Innovative partnerships, collaboration
Putting all the required entities together is crucial to achieving the full potential of a “gate without errors”. While these partnerships can be led by health systems and health programs, some of the most effective partnerships are taking place at the state level where people can find help in food, housing, utilities, transportation and more in their local communities.
The ideal partnership creates a comprehensive, interconnected social security network through collaboration:
- National health sector, providing policy frameworks and funding
- Health information organizations promote data sharing and technology infrastructure
- Community action agencies participate in CBO
- Medical plans and hospitals that integrate social care into healthcare services
- A technical platform for seamless communication among all participants
In this model, each organization works in its own system – EHR in case management tools and healthcare providers in CBO – associated with a shared infrastructure that helps contribute to efficient, elegant care coordination.
Vision of the future: any service of any door
Creating an integrated social safety net requires collaboration across policies, technologies and partnerships. The foundation already exists in current policy frameworks that view health determinants (SDOH) as essential health care factors. As technology becomes more complex and user-friendly, successful models show that public-private partnerships can create sustainable systems while meeting individual needs and population health goals while achieving fiscal efficiency goals.
“The door without error” is not only a desire, but a reality that can be realized, and it can continue to promise overall intervention, privacy protection and collaborative problem solving. Scalability requires ongoing support for innovation funding, integrating technology development that prioritizes replacement and ongoing commitment to public-private partnerships.
Only by leveraging a comprehensive collaborative approach to leveraging the strengths of all departments can we create the connections, efficient social safety nets that all Americans deserve.
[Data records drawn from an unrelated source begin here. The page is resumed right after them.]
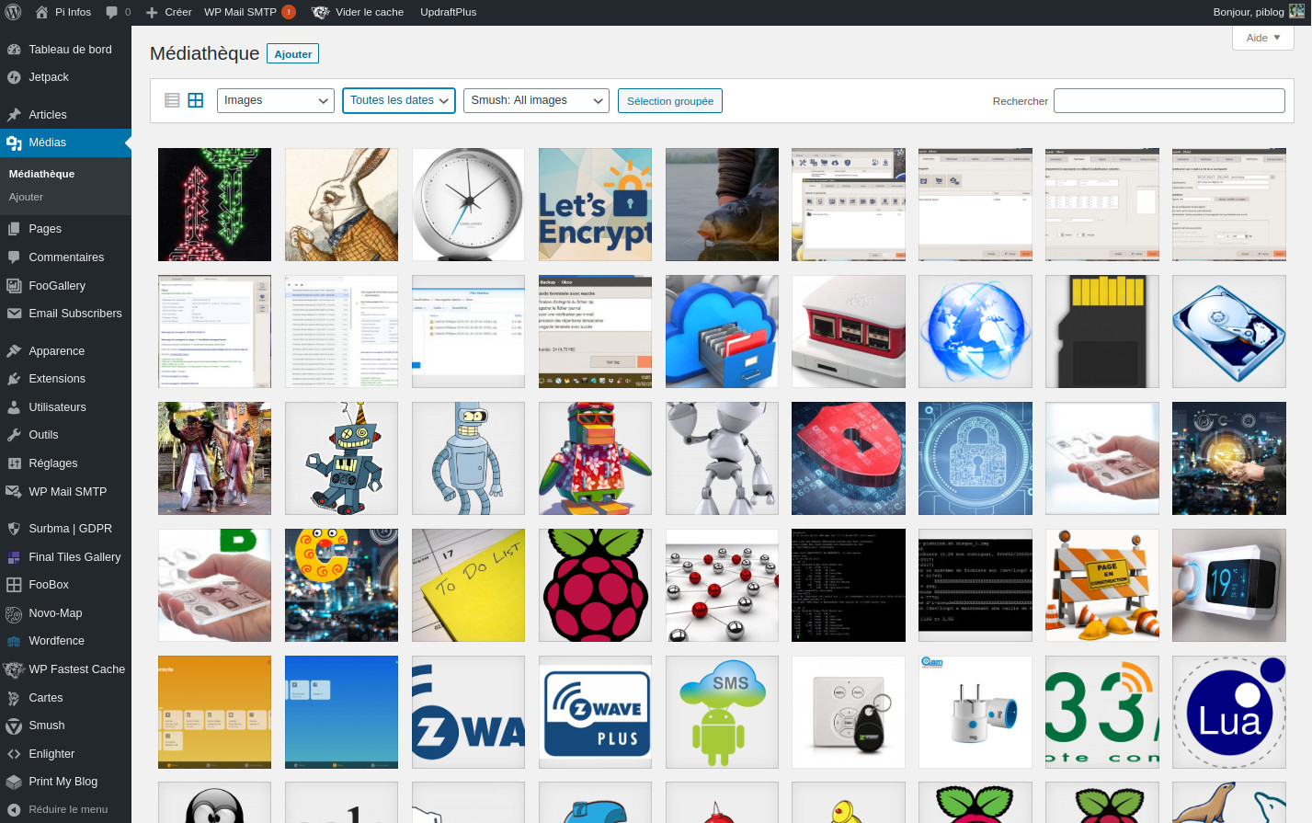Click the Jetpack sidebar icon

14,77
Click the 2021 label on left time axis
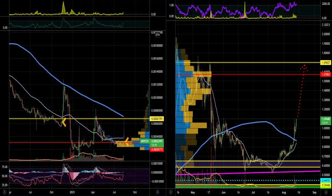 (72, 192)

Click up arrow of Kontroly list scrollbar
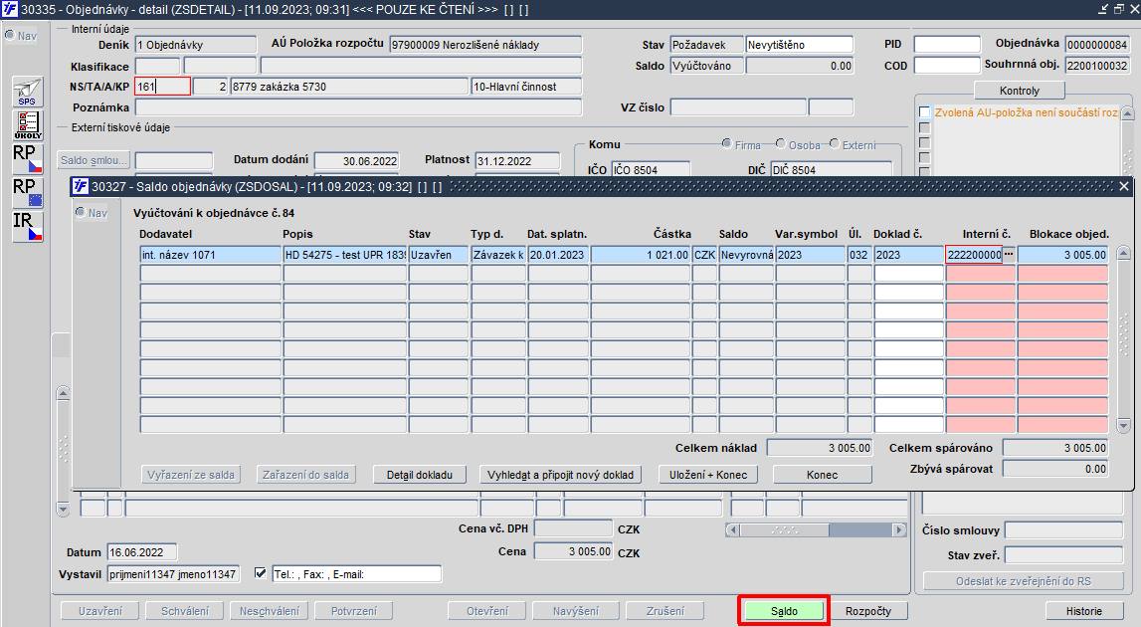pos(1127,113)
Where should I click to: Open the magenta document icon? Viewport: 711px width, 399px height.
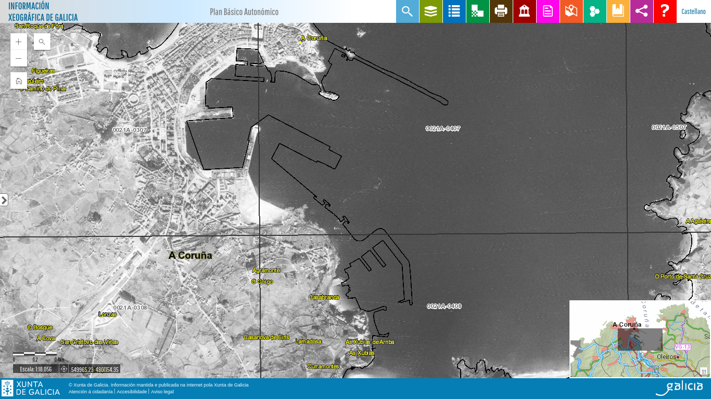coord(548,11)
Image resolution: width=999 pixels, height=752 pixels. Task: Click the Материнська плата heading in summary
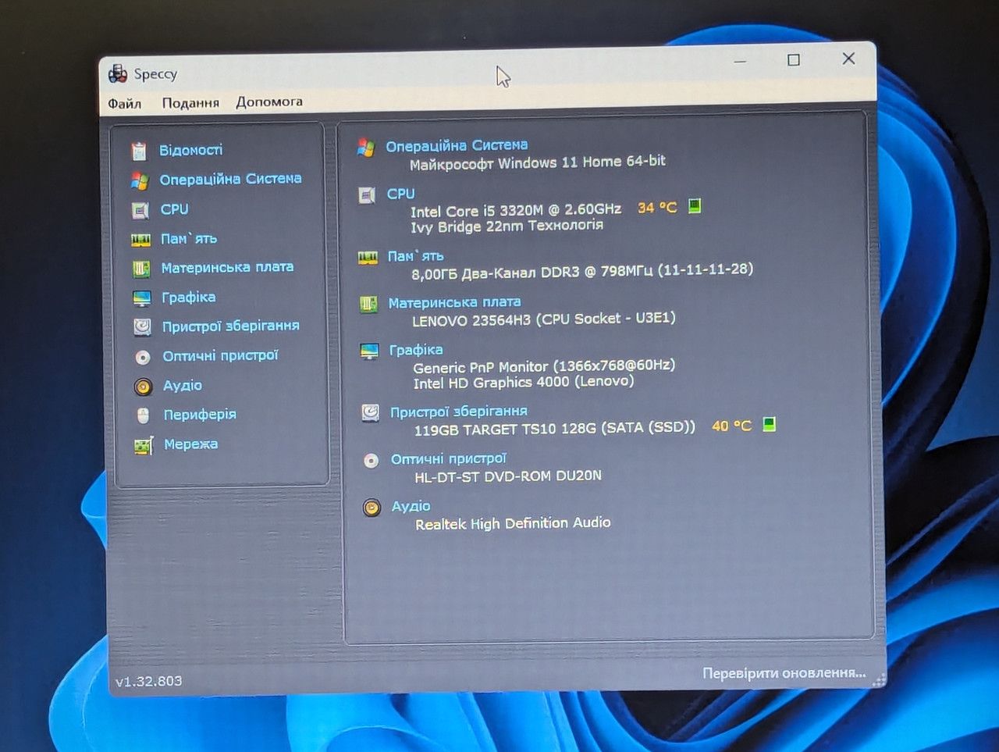tap(454, 302)

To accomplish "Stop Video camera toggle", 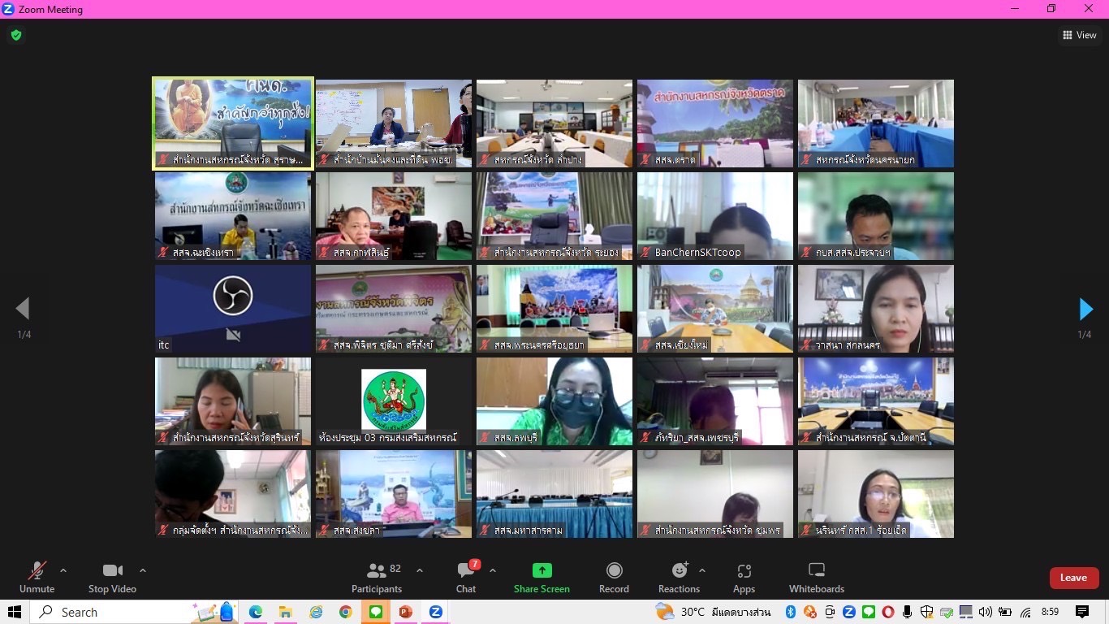I will coord(112,571).
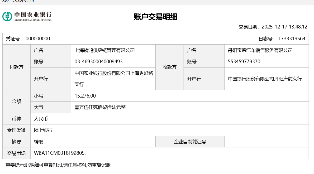Screen dimensions: 314x174
Task: Select the log number 1733319564
Action: (x=292, y=39)
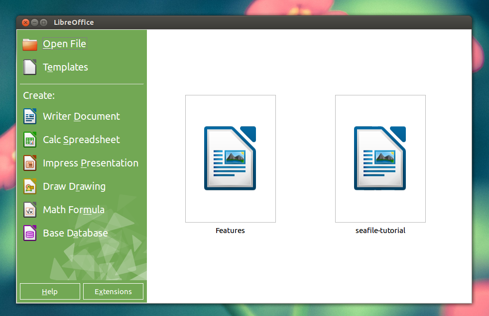Select the Draw Drawing icon
The width and height of the screenshot is (489, 316).
(x=30, y=186)
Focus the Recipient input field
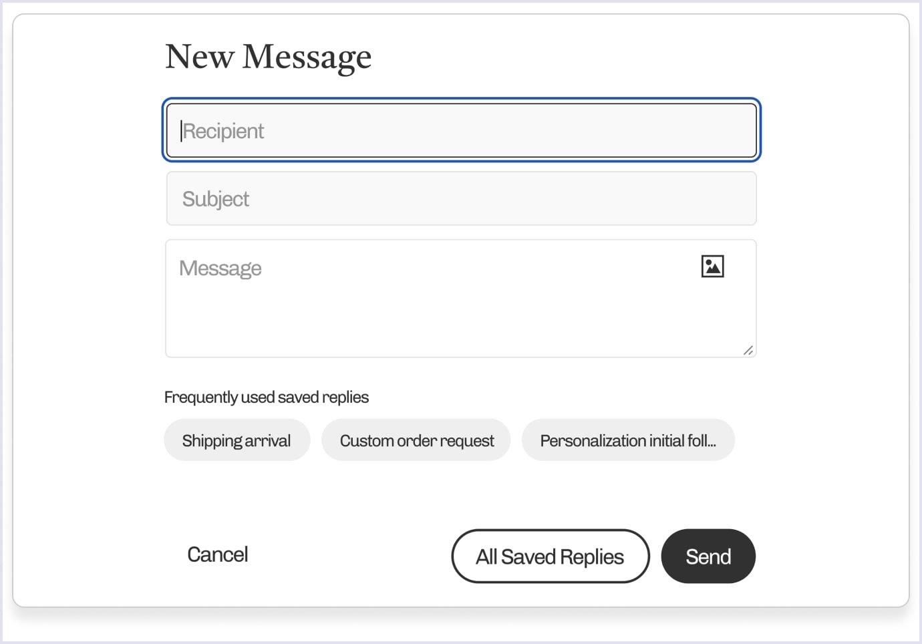The image size is (922, 644). [x=461, y=130]
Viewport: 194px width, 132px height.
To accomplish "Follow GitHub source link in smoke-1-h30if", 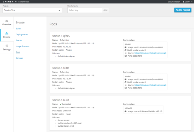I will coord(150,85).
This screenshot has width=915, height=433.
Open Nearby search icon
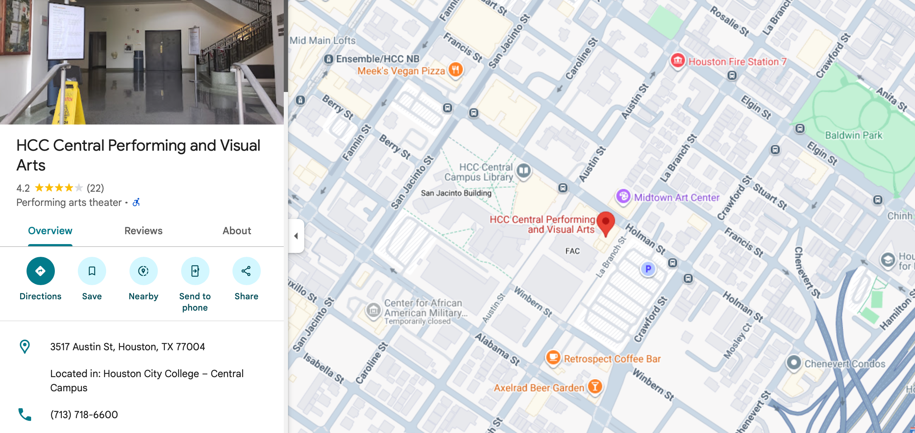click(144, 271)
Photos: Elenabs, Getty Images
MBA MBA's Carla Nelson is Senior Director of Healthcare and Public Policy at Findhelp, where she analyzes federal and state policies and translates them into viable FindHelp strategies that support marketing, product development, and customer and community success. Prior to Findhelp, Carla was vice president of outpatient and population health for the Greater New York Hospital Association (GNYHA), a trade organization representing more than 160 member hospitals and health systems. Carla received her Bachelor of Arts in Philosophy, Politics and Law from Binghamton University.